The delivery address was given as the 11 Mirrors Design Hotel in Kiev, which is the same hotel that Morgan posted photos of on her social media platforms, and darknet market lists from where Uber receipts showed she traveled.
Another document contained within Lichtenstein’s cloud storage account, prosecutors say, includes a Russian-language document that describes ‘how to anonymously receive a parcel in Ukraine.’
The document provides details of video camera positioning in Ukrainian post offices and how to avoid being seen.
Morgan was arrested on Tuesday in Manhattan, together with her husband, on federal charges of conspiracy to commit money laundering and conspiracy to defraud the United States
Morgan, 31, who calls herself the ‘Crocodile of Wall Street’ (hence the croc pictured in her hand) also spends time creating low-budget rap videos and posing for quirky photoshoots
In court on Friday, the couple’s lawyer, Samson Enzer, darknet markets links urged a judge to allow them to be freed on $3 million and $4.5 million bail respectively, saying the fact neither of them fled when given the chance upon first being alerted to the investigation, proves they would not run from the law if now freed on bail.
Prosecutors are urging caution: It is believed the couple still have vast sums of money at their disposal which is likely hidden from authorities.
Furthermore, Lichtenstein has dual citizenship with Russia giving the couple a possible safe haven from which it would be particularly difficult for U.S. authorities to secure an extradition order should the couple choose to flee.
If convicted, they face up to a maximum of 25 years in prison.
This is part of our about how innovators are thinking up new ways to make you — and the world around you — smarter.
“Are you a hacker?”
A Las Vegas driver asks me this after I tell him I’m headed to Defcon at Caesars Palace. I wonder if his sweat isn’t just from the 110℉ heat blasting the city.
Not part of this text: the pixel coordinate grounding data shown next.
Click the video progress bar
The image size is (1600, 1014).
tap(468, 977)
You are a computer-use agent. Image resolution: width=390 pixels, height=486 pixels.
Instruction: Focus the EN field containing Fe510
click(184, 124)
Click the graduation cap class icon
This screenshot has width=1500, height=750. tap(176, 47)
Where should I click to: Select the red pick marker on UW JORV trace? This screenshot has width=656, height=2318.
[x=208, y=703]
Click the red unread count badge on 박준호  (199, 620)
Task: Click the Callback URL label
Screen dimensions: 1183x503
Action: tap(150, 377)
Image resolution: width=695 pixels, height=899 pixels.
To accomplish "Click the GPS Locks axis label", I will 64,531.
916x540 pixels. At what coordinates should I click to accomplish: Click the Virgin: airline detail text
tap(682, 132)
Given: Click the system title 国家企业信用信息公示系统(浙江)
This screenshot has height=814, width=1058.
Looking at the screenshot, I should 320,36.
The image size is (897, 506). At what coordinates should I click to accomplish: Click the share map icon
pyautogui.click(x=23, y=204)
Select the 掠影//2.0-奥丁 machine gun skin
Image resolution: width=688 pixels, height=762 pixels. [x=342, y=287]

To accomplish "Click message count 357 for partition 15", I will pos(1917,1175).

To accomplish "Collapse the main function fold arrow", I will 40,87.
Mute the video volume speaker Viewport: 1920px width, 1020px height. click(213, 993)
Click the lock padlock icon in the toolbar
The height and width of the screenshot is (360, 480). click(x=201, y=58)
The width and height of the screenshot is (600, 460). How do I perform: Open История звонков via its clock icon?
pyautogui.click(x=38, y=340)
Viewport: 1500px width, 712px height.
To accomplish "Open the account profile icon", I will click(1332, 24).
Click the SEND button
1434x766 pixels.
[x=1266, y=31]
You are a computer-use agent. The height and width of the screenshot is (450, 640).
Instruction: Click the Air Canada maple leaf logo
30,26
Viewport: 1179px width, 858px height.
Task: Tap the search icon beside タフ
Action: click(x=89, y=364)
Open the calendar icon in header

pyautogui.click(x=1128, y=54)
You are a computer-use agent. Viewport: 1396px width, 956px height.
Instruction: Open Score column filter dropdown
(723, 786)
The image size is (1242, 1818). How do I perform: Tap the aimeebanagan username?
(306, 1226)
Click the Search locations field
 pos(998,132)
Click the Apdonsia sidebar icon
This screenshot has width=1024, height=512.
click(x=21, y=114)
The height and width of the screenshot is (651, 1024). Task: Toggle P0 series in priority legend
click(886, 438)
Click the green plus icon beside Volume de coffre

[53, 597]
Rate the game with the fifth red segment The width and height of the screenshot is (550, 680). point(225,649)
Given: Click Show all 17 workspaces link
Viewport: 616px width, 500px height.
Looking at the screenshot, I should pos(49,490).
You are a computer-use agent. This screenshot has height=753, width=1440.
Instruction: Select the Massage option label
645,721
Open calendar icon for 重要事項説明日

All week, a cloud of paranoia looms over Las Vegas, as hackers from around the world swarm Sin City for Black Hat and Defcon, two back-to-back cybersecurity conferences taking place in the last week of July. At Caesars Palace, where Defcon is celebrating its 25th anniversary, the UPS store posts a sign telling guests it won’t accept printing requests from USB thumb drives. You can’t be too careful with all those hackers in town.
Everywhere I walk I see hackers — in tin-foiled fedoras, wearing . Mike Spicer, a security researcher, carries a 4-foot-high backpack holding a “Wi-Fi cactus.” Think wires, antennas, colored lights and 25 Wi-Fi scanners that, in seven hours, captured 75 gigabytes of data from anyone foolish enough to use public Wi-Fi. I see a woman thank him for holding the door open for her, dark market 2024 all while his backpack sniffs for unencrypted passwords and personal information it can grab literally out of thin air.
You’d think that, with all the potential threats literally walking about town, Vegas’ director of technology and innovation, Mike Sherwood, would be stressed out. It’s his job to protect thousands of smart sensors around the city that could jam traffic, blast water through pipes or cause a blackout if anything goes haywire.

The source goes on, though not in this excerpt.